I was doubting my capabilities as a dancer while I was auditioning for that reality show. Also, I was being too harsh on myself—I was very young, and I was all alone in a new city. There was a lot of pressure on me to build a fake back story for the TRPs, which I could not do. Because I am inherently an honest person and I can’t bring myself to do things that don’t come naturally from within. So, it was just not working out for me. It seemed as if all doors were suddenly shutting. But that experience helped me with my next audition, it was an acting audition for Dangal. And I knew I can’t doubt my capabilities as an actor this time and I told myself not to be harsh on myself. In fact, while going through the process I had this solid confidence that I will be in the movie, that I will crack it. Sometimes it feels like if this door closes, we might not get a better opportunity, but maybe God has bigger plans.
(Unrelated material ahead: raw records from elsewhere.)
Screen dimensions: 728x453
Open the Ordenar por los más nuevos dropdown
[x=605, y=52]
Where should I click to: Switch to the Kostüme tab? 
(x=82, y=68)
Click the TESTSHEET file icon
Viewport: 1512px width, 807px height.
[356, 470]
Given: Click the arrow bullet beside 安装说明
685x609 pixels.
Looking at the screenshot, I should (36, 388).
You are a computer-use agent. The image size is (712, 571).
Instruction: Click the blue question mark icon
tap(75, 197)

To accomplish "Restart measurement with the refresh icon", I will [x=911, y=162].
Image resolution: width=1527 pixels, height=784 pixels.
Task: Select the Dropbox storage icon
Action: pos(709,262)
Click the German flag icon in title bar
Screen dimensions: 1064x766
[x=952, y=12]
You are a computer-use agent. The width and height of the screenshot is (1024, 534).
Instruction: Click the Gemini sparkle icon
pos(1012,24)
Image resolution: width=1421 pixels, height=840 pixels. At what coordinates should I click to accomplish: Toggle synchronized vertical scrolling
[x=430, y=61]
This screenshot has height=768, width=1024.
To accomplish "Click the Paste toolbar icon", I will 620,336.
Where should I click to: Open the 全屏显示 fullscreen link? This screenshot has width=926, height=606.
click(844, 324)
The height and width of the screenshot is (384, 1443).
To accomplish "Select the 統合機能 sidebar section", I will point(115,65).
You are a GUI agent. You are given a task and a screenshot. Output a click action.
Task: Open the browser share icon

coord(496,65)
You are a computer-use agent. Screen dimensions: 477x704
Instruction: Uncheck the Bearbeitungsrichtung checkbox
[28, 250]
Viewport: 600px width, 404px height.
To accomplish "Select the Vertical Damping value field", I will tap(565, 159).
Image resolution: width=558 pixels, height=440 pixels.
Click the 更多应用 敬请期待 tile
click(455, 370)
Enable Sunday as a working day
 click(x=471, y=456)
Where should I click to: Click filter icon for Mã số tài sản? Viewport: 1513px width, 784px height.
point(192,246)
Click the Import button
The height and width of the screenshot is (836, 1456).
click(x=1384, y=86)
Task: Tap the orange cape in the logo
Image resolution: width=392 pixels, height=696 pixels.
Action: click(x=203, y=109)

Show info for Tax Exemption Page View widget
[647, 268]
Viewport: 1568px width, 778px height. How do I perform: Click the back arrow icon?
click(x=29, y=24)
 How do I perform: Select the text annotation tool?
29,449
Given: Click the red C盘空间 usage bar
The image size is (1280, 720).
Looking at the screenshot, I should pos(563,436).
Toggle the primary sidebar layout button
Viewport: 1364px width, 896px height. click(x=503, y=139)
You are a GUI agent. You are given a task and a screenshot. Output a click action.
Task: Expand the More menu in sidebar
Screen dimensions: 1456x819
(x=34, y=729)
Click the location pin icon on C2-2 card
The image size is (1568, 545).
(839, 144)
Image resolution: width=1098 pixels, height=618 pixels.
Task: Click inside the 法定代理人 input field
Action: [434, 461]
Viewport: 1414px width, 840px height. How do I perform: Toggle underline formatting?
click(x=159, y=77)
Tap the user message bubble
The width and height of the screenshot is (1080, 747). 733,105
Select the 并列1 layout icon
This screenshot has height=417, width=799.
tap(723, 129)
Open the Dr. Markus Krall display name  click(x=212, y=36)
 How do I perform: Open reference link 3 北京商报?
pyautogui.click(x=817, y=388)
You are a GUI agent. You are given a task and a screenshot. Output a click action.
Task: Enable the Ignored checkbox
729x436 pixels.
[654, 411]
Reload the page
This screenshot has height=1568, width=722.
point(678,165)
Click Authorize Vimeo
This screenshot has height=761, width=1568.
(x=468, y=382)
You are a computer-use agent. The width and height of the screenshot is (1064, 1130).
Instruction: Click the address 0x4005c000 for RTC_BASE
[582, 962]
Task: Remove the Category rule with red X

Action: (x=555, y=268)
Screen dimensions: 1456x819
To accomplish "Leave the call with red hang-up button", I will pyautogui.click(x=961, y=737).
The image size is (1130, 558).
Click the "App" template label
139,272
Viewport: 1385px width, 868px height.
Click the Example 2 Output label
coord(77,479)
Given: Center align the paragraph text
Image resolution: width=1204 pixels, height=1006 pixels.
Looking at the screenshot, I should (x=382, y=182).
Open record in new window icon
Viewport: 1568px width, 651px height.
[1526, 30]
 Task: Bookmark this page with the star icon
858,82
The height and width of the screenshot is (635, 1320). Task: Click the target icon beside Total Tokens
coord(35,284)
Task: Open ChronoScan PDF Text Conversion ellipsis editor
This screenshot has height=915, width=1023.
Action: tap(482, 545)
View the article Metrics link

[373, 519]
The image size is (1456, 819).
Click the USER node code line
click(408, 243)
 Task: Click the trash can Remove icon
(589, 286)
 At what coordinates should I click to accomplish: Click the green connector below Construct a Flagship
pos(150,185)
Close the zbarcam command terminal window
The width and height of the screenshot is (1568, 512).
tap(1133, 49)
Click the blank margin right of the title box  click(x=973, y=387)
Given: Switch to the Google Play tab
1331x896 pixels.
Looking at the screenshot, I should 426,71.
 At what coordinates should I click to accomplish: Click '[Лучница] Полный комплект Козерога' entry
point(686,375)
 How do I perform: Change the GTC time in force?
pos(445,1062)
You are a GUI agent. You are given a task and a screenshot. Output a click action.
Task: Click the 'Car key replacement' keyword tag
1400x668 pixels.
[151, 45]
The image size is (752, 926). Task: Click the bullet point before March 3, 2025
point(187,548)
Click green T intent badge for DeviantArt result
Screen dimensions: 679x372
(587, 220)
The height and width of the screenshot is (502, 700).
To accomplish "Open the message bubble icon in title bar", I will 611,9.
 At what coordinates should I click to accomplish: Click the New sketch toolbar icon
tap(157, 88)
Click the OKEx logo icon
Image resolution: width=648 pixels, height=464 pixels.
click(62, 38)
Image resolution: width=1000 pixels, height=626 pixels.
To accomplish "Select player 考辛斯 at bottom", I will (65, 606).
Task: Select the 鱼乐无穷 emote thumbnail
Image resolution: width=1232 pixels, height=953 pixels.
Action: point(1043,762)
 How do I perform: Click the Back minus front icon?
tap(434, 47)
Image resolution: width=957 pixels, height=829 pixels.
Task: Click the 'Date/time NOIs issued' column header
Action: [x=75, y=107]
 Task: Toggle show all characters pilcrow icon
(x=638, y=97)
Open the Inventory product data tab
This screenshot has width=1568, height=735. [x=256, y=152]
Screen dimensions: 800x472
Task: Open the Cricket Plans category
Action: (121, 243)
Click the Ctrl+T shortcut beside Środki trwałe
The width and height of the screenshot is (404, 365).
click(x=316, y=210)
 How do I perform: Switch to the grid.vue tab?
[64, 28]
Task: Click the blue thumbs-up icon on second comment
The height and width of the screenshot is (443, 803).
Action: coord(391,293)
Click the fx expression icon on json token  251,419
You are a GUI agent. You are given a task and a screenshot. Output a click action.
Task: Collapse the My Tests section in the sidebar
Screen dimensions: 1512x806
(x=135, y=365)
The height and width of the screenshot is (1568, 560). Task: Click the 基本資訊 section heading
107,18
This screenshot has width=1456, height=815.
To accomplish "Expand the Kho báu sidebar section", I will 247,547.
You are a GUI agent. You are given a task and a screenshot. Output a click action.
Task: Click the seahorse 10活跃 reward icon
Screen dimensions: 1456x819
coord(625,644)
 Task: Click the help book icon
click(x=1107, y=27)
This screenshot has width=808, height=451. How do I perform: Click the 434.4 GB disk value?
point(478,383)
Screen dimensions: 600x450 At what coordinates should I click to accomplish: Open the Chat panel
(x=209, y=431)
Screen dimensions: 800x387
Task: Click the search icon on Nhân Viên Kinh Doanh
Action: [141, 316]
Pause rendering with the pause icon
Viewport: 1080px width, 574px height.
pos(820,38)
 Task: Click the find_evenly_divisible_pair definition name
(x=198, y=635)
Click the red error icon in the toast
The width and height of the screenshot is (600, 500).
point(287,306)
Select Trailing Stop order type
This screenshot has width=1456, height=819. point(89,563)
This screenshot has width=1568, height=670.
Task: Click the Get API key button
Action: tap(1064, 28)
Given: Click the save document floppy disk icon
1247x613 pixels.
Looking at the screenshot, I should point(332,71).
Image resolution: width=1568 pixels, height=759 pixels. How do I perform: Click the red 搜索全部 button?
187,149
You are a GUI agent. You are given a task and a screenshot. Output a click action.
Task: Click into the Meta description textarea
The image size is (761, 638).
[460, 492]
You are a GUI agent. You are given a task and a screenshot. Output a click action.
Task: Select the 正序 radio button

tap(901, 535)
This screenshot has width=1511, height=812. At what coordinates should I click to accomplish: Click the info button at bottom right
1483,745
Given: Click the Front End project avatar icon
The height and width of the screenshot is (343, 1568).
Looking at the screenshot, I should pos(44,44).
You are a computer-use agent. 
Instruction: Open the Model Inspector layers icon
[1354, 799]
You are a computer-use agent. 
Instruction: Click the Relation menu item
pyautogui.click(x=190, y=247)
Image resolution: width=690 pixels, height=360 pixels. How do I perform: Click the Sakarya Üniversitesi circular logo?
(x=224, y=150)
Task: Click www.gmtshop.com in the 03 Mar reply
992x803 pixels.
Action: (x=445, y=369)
Now, the most important question. I really want to know how did you become a part of Sunidhi Chauhan’s Aankh? It is a collab that dropped from nowhere and just blew our minds!
Oh my God, I think everything in my life happens at the right time. I am lucky that way. I was shooting Sunny Sanskari Ki Tulsi Kumari, doing night shoots, when I got a message from my management group. I ignored it because I was exhausted. Later, I saw my manager had shared a song. I saw ‘Sunidhi Chauhan’ written on it. I called her up, like, “Oh my God, how did I miss this message?! Are they still making this music video? We have to be in it!” I didn’t even download the song. I just saw Sunidhi’s name and said, “Is she going to be in the music video?” My manager said yes. And I was like, “Oh my God, I love her!” I had to be a part of it.